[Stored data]
☆ ☆ ☆ ☆ ☆

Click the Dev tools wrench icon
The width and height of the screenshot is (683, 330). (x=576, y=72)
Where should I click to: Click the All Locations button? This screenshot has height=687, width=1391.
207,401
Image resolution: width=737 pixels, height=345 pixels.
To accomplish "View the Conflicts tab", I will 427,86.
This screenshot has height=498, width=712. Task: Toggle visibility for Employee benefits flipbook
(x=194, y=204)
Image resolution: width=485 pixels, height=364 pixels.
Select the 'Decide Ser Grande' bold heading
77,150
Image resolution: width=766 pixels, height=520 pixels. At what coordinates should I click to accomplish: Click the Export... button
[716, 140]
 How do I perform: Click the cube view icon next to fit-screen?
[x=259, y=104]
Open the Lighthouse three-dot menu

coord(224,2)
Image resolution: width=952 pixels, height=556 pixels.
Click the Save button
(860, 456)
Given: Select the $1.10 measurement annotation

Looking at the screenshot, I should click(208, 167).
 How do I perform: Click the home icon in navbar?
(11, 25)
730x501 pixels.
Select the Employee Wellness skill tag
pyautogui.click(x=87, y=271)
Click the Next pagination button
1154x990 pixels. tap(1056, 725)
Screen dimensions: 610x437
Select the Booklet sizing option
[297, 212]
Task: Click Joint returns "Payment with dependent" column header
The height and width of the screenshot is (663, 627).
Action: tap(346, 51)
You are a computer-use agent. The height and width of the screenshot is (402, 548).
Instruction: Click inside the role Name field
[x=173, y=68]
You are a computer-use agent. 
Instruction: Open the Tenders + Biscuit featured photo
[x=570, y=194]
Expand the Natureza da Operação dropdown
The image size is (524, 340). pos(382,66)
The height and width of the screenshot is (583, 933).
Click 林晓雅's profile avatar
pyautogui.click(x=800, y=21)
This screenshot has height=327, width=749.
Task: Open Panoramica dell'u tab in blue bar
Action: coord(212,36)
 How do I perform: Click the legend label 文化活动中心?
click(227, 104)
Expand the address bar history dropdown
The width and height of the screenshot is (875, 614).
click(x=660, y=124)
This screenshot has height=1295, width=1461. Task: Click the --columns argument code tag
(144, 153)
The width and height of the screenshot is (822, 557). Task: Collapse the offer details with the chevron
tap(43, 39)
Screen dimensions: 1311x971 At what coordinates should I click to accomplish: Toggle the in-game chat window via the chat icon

☆ ☆ ☆ ☆ ☆

Your goal: All the records above need to be set down again exactly as they were given.

Reply:
Click the Dev tools wrench icon
The width and height of the screenshot is (683, 330). (x=576, y=72)
Where should I click to: Click the All Locations button? This screenshot has height=687, width=1391.
207,401
Image resolution: width=737 pixels, height=345 pixels.
To accomplish "View the Conflicts tab", I will 427,86.
This screenshot has height=498, width=712. Task: Toggle visibility for Employee benefits flipbook
(x=194, y=204)
Image resolution: width=485 pixels, height=364 pixels.
Select the 'Decide Ser Grande' bold heading
77,150
Image resolution: width=766 pixels, height=520 pixels. At what coordinates should I click to accomplish: Click the Export... button
[716, 140]
 How do I perform: Click the cube view icon next to fit-screen?
[x=259, y=104]
Open the Lighthouse three-dot menu

coord(224,2)
Image resolution: width=952 pixels, height=556 pixels.
Click the Save button
(860, 456)
Given: Select the $1.10 measurement annotation

Looking at the screenshot, I should click(208, 167).
 How do I perform: Click the home icon in navbar?
(11, 25)
730x501 pixels.
Select the Employee Wellness skill tag
pyautogui.click(x=87, y=271)
Click the Next pagination button
1154x990 pixels. tap(1056, 725)
Screen dimensions: 610x437
Select the Booklet sizing option
[297, 212]
Task: Click Joint returns "Payment with dependent" column header
The height and width of the screenshot is (663, 627).
Action: tap(346, 51)
You are a computer-use agent. The height and width of the screenshot is (402, 548).
Instruction: Click inside the role Name field
[x=173, y=68]
You are a computer-use agent. 
Instruction: Open the Tenders + Biscuit featured photo
[x=570, y=194]
Expand the Natureza da Operação dropdown
The image size is (524, 340). pos(382,66)
The height and width of the screenshot is (583, 933).
Click 林晓雅's profile avatar
pyautogui.click(x=800, y=21)
This screenshot has height=327, width=749.
Task: Open Panoramica dell'u tab in blue bar
Action: coord(212,36)
 How do I perform: Click the legend label 文化活动中心?
click(227, 104)
Expand the address bar history dropdown
The width and height of the screenshot is (875, 614).
click(x=660, y=124)
This screenshot has height=1295, width=1461. Task: Click the --columns argument code tag
(144, 153)
The width and height of the screenshot is (822, 557). Task: Collapse the offer details with the chevron
tap(43, 39)
Screen dimensions: 1311x971 At what coordinates should I click to accomplish: Toggle the in-game chat window via the chat icon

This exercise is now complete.